## Recorded data
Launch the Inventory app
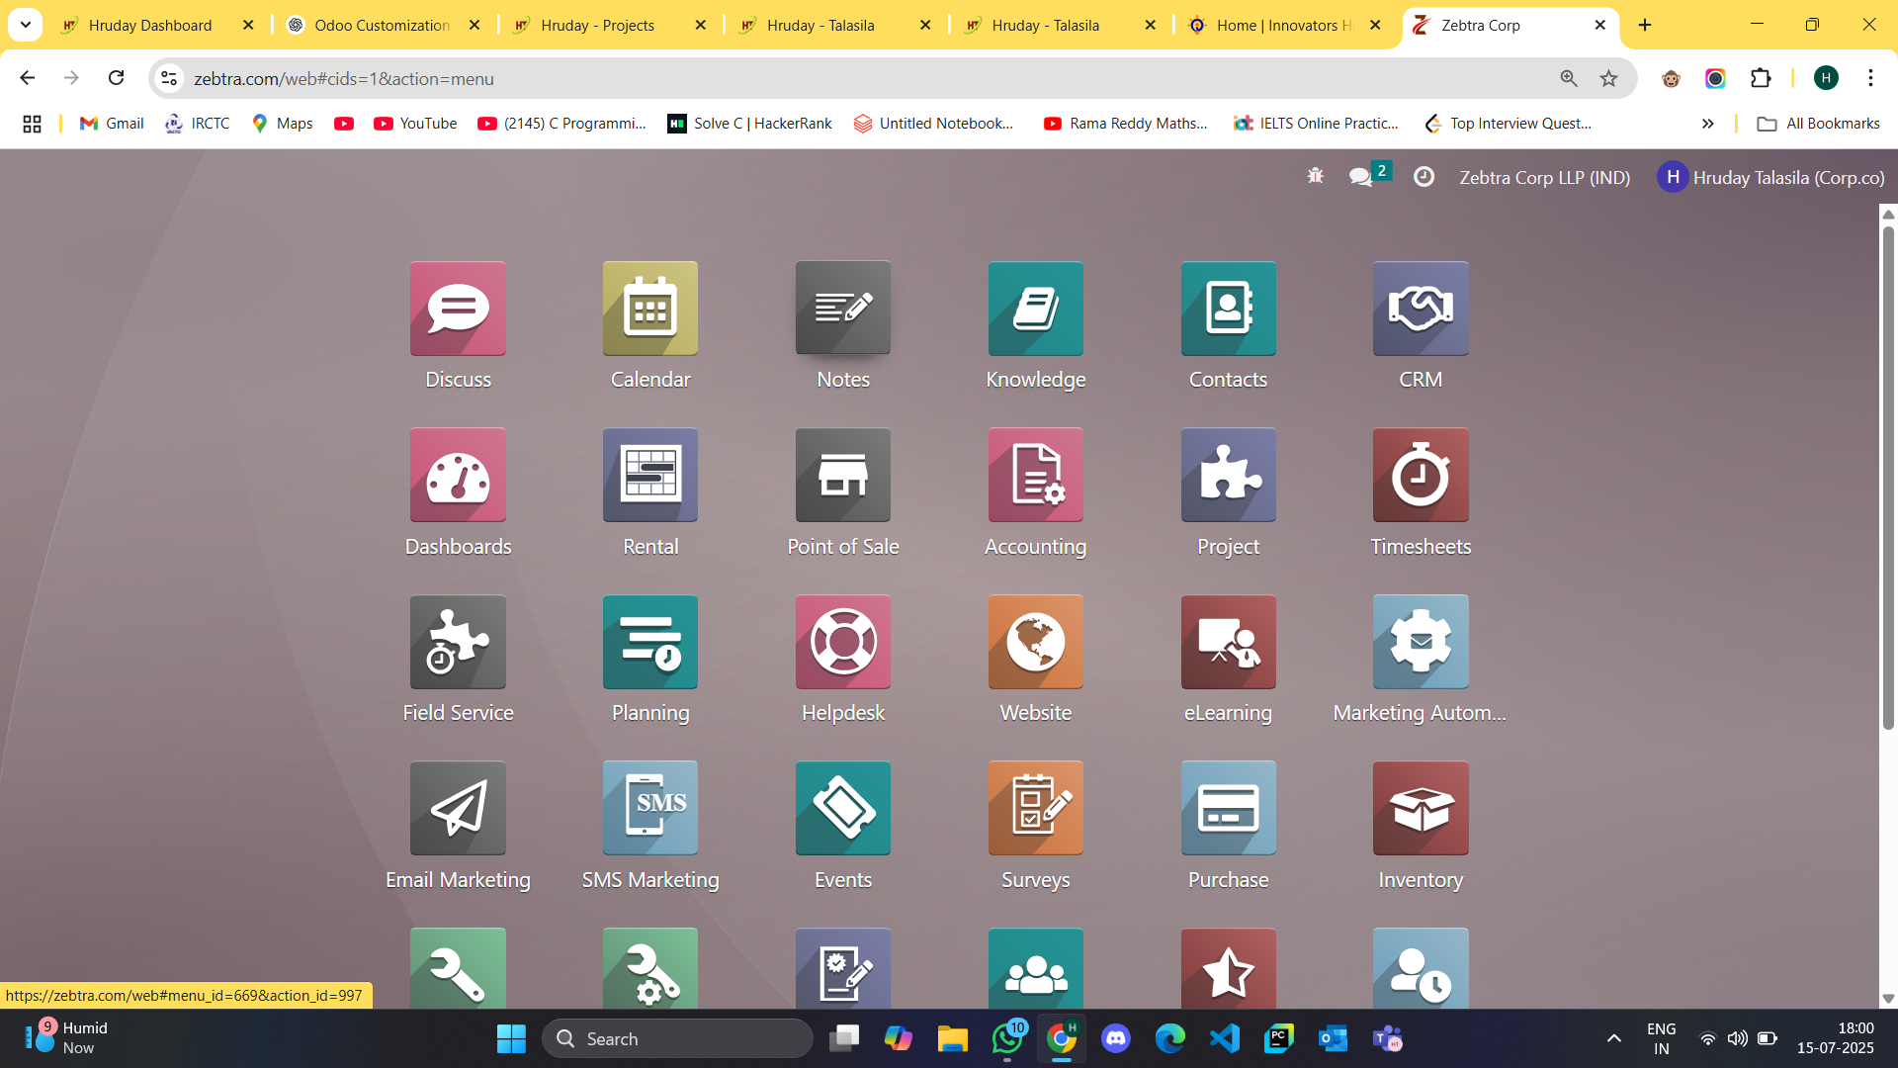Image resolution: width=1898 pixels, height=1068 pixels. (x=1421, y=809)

---

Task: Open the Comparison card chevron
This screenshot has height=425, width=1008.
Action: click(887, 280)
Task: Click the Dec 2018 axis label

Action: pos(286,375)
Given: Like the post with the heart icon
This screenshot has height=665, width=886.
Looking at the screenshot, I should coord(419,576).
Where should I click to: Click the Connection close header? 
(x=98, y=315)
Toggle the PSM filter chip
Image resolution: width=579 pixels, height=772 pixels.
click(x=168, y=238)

## Problem requirements
Substitute "thumbs-up icon" for "heart icon" in the entries beginning at the line that has "Given: Like the post with the heart icon" and stopping after the line that has "click(x=168, y=238)". Return only those lines, otherwise unchanged.

## Response to this task
Given: Like the post with the thumbs-up icon
This screenshot has height=665, width=886.
Looking at the screenshot, I should coord(419,576).
Where should I click to: Click the Connection close header? 
(x=98, y=315)
Toggle the PSM filter chip
Image resolution: width=579 pixels, height=772 pixels.
click(x=168, y=238)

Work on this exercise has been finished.